*Aim of the exercise:*
Repeat each record word for word.

** Provided records follows **

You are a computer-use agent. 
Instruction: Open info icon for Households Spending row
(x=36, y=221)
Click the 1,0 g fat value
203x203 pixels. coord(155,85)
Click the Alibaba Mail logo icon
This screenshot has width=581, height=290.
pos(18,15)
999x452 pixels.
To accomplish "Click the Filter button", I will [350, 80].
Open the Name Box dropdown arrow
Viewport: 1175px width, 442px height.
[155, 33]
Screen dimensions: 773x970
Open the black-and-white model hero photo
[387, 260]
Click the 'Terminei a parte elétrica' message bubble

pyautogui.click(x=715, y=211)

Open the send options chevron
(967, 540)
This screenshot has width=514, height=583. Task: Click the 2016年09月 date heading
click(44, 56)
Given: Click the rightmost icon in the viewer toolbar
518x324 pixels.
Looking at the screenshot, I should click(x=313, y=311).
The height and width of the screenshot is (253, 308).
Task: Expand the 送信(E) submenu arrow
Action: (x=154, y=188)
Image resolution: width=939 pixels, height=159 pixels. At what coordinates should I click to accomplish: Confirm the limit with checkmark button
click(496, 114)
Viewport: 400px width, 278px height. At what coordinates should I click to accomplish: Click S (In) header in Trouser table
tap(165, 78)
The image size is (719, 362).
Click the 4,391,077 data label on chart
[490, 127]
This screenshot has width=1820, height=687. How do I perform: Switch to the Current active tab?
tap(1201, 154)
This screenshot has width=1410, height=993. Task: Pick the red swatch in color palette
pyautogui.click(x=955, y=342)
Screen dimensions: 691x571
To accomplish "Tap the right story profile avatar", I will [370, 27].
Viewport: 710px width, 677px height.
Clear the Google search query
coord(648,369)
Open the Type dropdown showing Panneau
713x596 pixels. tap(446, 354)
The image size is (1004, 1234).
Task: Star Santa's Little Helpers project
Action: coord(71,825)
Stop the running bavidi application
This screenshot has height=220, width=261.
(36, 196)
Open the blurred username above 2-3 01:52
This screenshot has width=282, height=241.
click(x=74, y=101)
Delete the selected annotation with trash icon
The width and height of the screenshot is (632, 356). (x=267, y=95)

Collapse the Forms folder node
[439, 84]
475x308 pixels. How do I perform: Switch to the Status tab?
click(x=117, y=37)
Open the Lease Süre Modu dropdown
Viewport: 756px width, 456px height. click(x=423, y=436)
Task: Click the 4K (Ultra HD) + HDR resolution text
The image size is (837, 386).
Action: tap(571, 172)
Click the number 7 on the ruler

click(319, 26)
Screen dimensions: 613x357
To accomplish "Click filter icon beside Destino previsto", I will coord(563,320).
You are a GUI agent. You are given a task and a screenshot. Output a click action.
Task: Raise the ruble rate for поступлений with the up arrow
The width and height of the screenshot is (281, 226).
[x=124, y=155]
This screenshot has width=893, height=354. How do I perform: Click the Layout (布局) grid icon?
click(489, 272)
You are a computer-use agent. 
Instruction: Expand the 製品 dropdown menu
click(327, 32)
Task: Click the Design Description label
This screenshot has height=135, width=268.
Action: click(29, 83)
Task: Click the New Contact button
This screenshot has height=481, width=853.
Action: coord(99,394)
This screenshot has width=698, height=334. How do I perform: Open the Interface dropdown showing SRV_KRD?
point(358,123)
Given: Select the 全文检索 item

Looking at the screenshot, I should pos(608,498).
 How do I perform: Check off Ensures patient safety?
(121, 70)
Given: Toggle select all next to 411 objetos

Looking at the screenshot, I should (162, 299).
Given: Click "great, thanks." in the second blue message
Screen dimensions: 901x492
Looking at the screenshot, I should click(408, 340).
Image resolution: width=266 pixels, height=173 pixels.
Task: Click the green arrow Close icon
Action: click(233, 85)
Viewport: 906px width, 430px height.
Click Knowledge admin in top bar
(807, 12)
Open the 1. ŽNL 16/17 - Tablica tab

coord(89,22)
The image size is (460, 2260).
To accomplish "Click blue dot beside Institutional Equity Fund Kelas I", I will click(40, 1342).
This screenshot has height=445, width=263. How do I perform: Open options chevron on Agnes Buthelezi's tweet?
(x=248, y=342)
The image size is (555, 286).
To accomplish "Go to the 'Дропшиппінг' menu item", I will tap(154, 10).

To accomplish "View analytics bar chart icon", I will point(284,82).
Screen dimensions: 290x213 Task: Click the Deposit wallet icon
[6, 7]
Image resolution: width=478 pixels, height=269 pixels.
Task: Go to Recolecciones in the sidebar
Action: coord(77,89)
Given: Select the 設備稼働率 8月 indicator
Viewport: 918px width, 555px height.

** End of Provided records **

*Written solution:*
You are a computer-use agent. 
Instruction: Open info icon for Households Spending row
(x=36, y=221)
Click the 1,0 g fat value
203x203 pixels. coord(155,85)
Click the Alibaba Mail logo icon
This screenshot has width=581, height=290.
pos(18,15)
999x452 pixels.
To accomplish "Click the Filter button", I will [350, 80].
Open the Name Box dropdown arrow
Viewport: 1175px width, 442px height.
[155, 33]
Screen dimensions: 773x970
Open the black-and-white model hero photo
[387, 260]
Click the 'Terminei a parte elétrica' message bubble

pyautogui.click(x=715, y=211)

Open the send options chevron
(967, 540)
This screenshot has width=514, height=583. Task: Click the 2016年09月 date heading
click(44, 56)
Given: Click the rightmost icon in the viewer toolbar
518x324 pixels.
Looking at the screenshot, I should click(x=313, y=311).
The height and width of the screenshot is (253, 308).
Task: Expand the 送信(E) submenu arrow
Action: (x=154, y=188)
Image resolution: width=939 pixels, height=159 pixels. At what coordinates should I click to accomplish: Confirm the limit with checkmark button
click(496, 114)
Viewport: 400px width, 278px height. At what coordinates should I click to accomplish: Click S (In) header in Trouser table
tap(165, 78)
The image size is (719, 362).
Click the 4,391,077 data label on chart
[490, 127]
This screenshot has width=1820, height=687. How do I perform: Switch to the Current active tab?
tap(1201, 154)
This screenshot has width=1410, height=993. Task: Pick the red swatch in color palette
pyautogui.click(x=955, y=342)
Screen dimensions: 691x571
To accomplish "Tap the right story profile avatar", I will [370, 27].
Viewport: 710px width, 677px height.
Clear the Google search query
coord(648,369)
Open the Type dropdown showing Panneau
713x596 pixels. tap(446, 354)
The image size is (1004, 1234).
Task: Star Santa's Little Helpers project
Action: coord(71,825)
Stop the running bavidi application
This screenshot has height=220, width=261.
(36, 196)
Open the blurred username above 2-3 01:52
This screenshot has width=282, height=241.
click(x=74, y=101)
Delete the selected annotation with trash icon
The width and height of the screenshot is (632, 356). (x=267, y=95)

Collapse the Forms folder node
[439, 84]
475x308 pixels. How do I perform: Switch to the Status tab?
click(x=117, y=37)
Open the Lease Süre Modu dropdown
Viewport: 756px width, 456px height. click(x=423, y=436)
Task: Click the 4K (Ultra HD) + HDR resolution text
The image size is (837, 386).
Action: tap(571, 172)
Click the number 7 on the ruler

click(319, 26)
Screen dimensions: 613x357
To accomplish "Click filter icon beside Destino previsto", I will coord(563,320).
You are a GUI agent. You are given a task and a screenshot. Output a click action.
Task: Raise the ruble rate for поступлений with the up arrow
The width and height of the screenshot is (281, 226).
[x=124, y=155]
This screenshot has width=893, height=354. How do I perform: Click the Layout (布局) grid icon?
click(489, 272)
You are a computer-use agent. 
Instruction: Expand the 製品 dropdown menu
click(327, 32)
Task: Click the Design Description label
This screenshot has height=135, width=268.
Action: click(29, 83)
Task: Click the New Contact button
This screenshot has height=481, width=853.
Action: coord(99,394)
This screenshot has width=698, height=334. How do I perform: Open the Interface dropdown showing SRV_KRD?
point(358,123)
Given: Select the 全文检索 item

Looking at the screenshot, I should pos(608,498).
 How do I perform: Check off Ensures patient safety?
(121, 70)
Given: Toggle select all next to 411 objetos

Looking at the screenshot, I should (162, 299).
Given: Click "great, thanks." in the second blue message
Screen dimensions: 901x492
Looking at the screenshot, I should click(408, 340).
Image resolution: width=266 pixels, height=173 pixels.
Task: Click the green arrow Close icon
Action: click(233, 85)
Viewport: 906px width, 430px height.
Click Knowledge admin in top bar
(807, 12)
Open the 1. ŽNL 16/17 - Tablica tab

coord(89,22)
The image size is (460, 2260).
To accomplish "Click blue dot beside Institutional Equity Fund Kelas I", I will click(40, 1342).
This screenshot has height=445, width=263. How do I perform: Open options chevron on Agnes Buthelezi's tweet?
(x=248, y=342)
The image size is (555, 286).
To accomplish "Go to the 'Дропшиппінг' menu item", I will tap(154, 10).

To accomplish "View analytics bar chart icon", I will point(284,82).
Screen dimensions: 290x213 Task: Click the Deposit wallet icon
[6, 7]
Image resolution: width=478 pixels, height=269 pixels.
Task: Go to Recolecciones in the sidebar
Action: coord(77,89)
Given: Select the 設備稼働率 8月 indicator
Viewport: 918px width, 555px height.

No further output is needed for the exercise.